■ **WHAT YOU WILL DO**:
Rewrite the post on feminism from "Today’s discussion is" up to and including "around this topic.", swapping "client" for "listener".

■ **SELECTION**:
:::::
Today’s discussion is in answer to a client question, is feminism causing men to stop pursuing? If you haven’t read any of my other blog posts I would encourage you to do so to allow for some more context around this topic.
LISTEN TO EP 217
For women, our feminine energy is the most predominant energy in our body, we have 90% feminine and 10% masculine. This can vary depending on what we are doing, if you are in an intense work flow you will act differently to when you are on holiday. Men have predominately masculine energy in their body. As feminine women, we can all agree (if you don’t agree it is probably because you are in your masculine or you’re kidding yourself) that we want men pursuing us, we want to be cherished, chosen, protected and adored. It can leave us feeling really empty when that isn’t happening or when we are struggling to make that happen in our dating lives and in our relationships.
:::::
■ **Items listed in a dataset**:
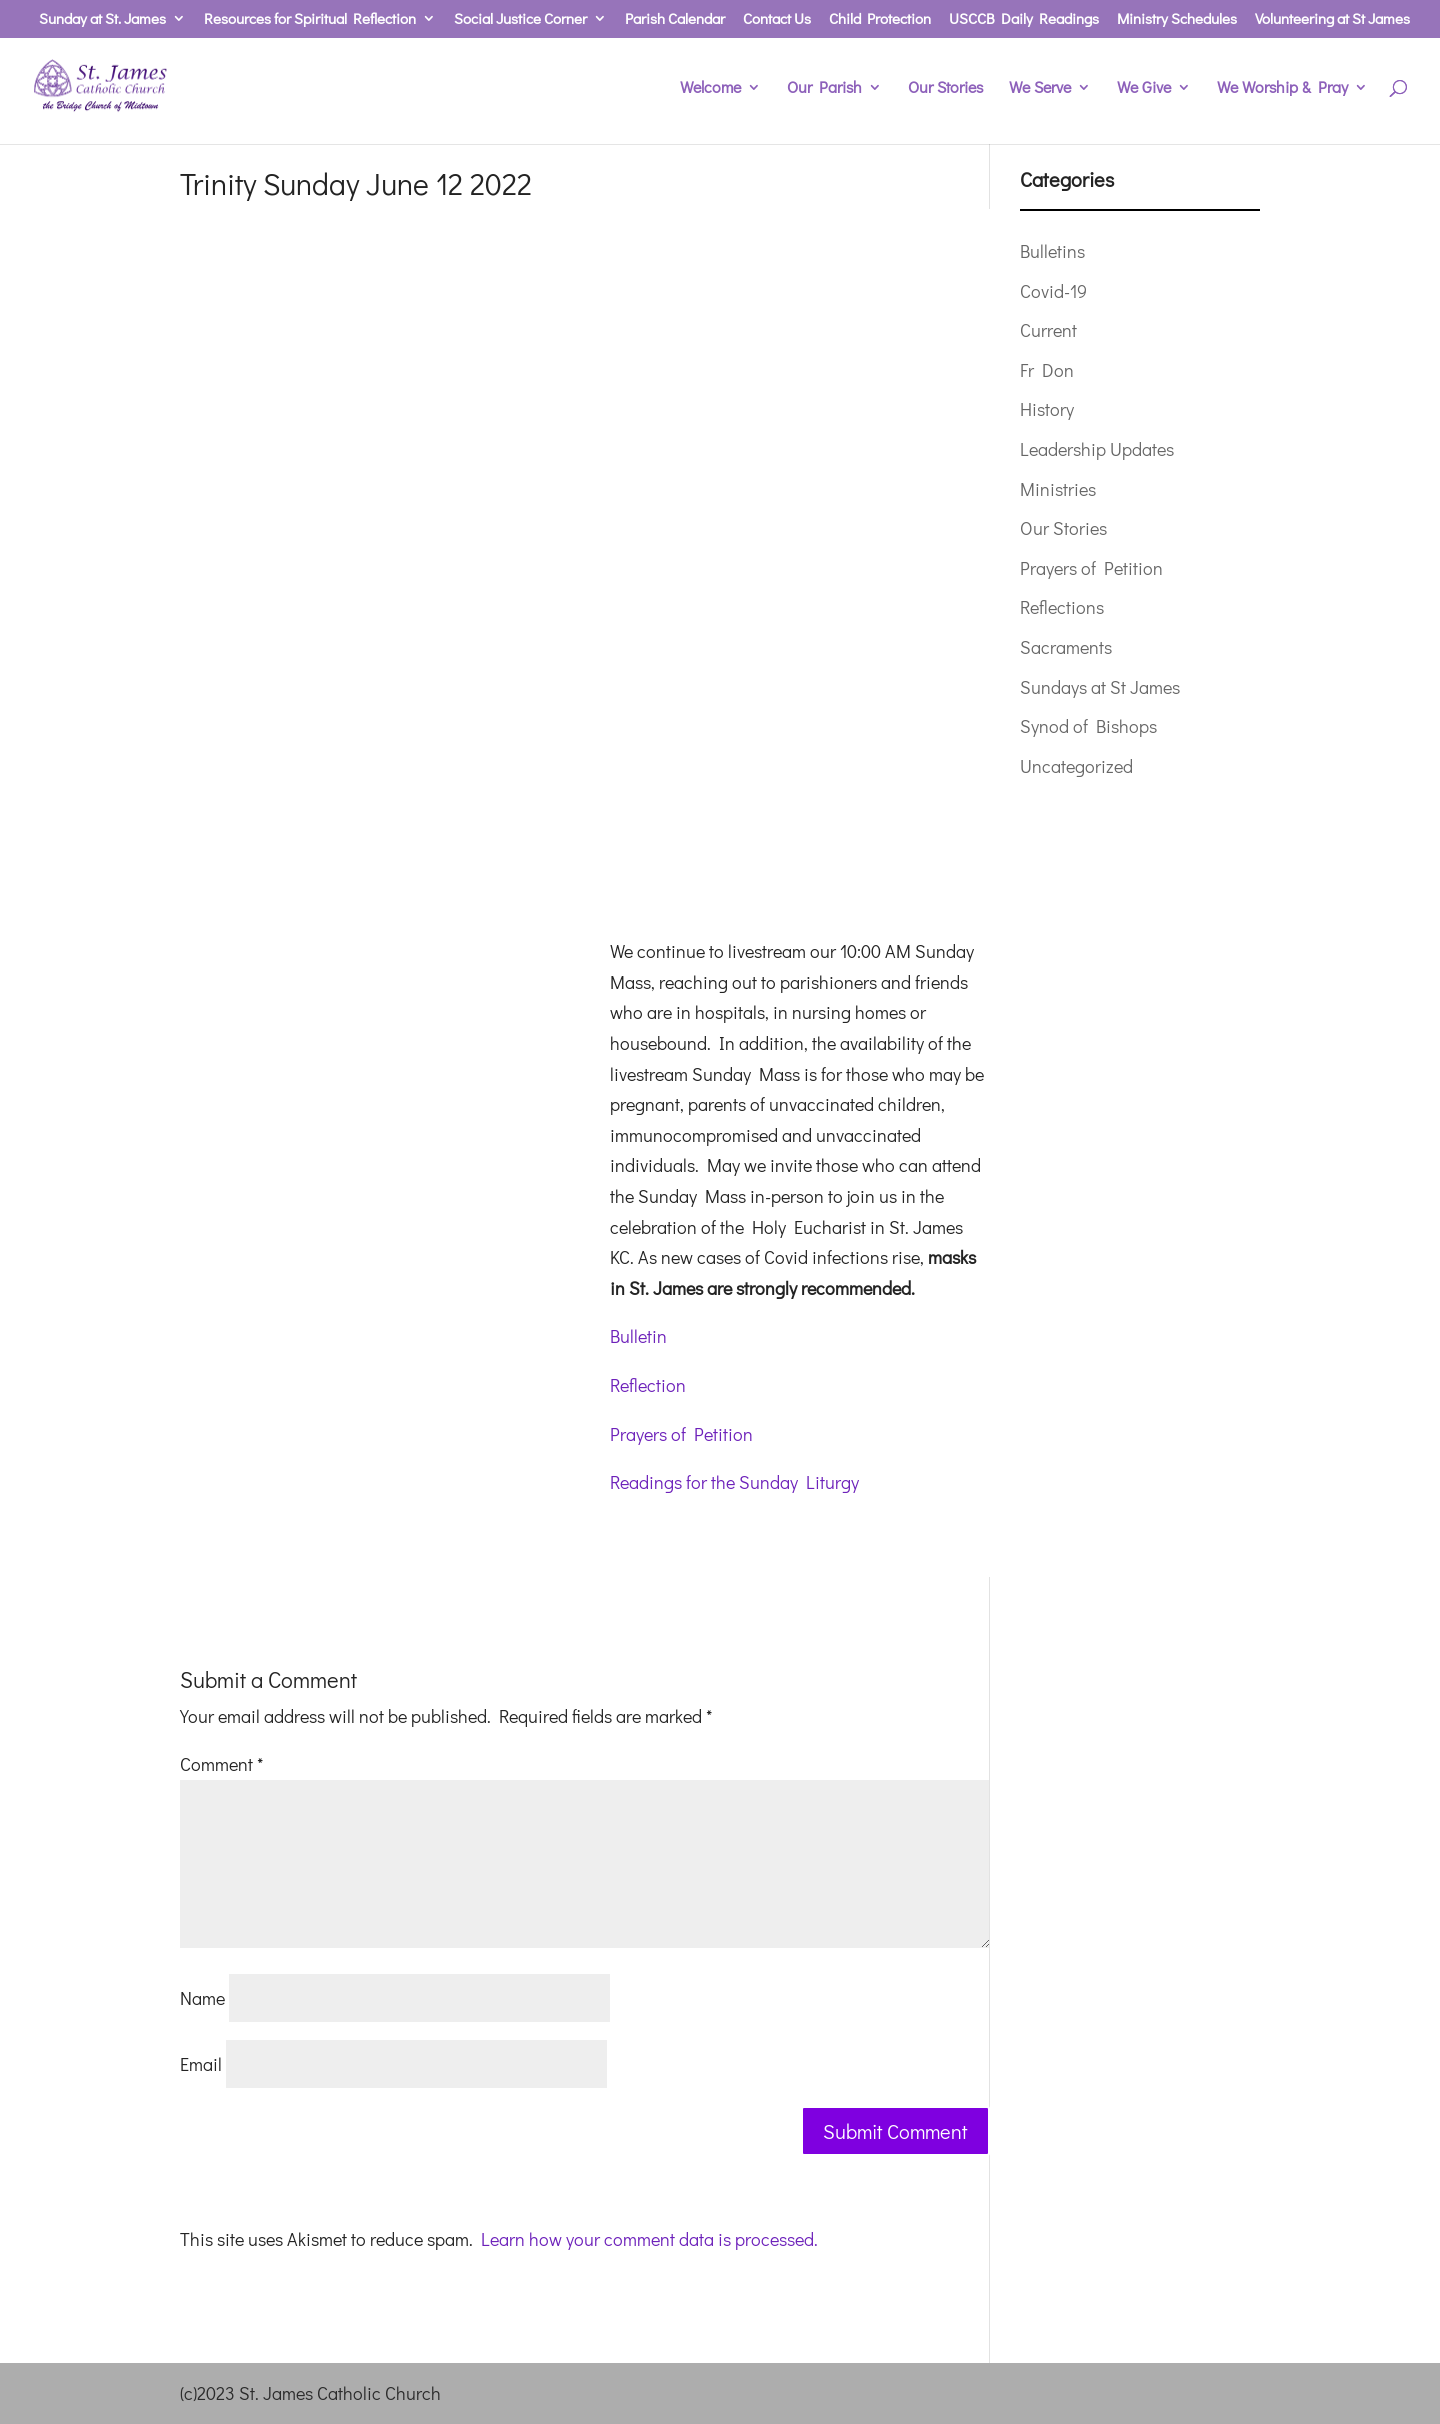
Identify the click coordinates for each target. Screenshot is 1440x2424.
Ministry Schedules (1177, 19)
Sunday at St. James (102, 19)
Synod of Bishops (1088, 726)
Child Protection (880, 19)
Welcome (710, 88)
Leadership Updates (1097, 449)
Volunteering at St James (1332, 19)
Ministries (1058, 489)
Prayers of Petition (681, 1434)
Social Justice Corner (520, 19)
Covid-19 (1053, 291)
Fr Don (1047, 370)
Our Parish (824, 88)
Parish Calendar (675, 19)
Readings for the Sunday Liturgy (734, 1482)
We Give (1144, 88)
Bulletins (1052, 251)
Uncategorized (1076, 766)
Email (201, 2064)
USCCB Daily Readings (1024, 19)
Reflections (1062, 607)
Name (202, 1998)
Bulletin (638, 1336)
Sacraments (1066, 647)
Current (1048, 330)
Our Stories (945, 88)
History (1047, 409)
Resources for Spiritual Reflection (310, 19)
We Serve (1040, 88)
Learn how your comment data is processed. (649, 2239)
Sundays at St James (1100, 687)
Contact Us (777, 19)
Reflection (648, 1385)
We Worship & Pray (1282, 88)
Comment (221, 1764)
:::::
■ **OUTPUT OF THE EXERCISE**:
Today’s discussion is in answer to a listener question, is feminism causing men to stop pursuing? If you haven’t read any of my other blog posts I would encourage you to do so to allow for some more context around this topic.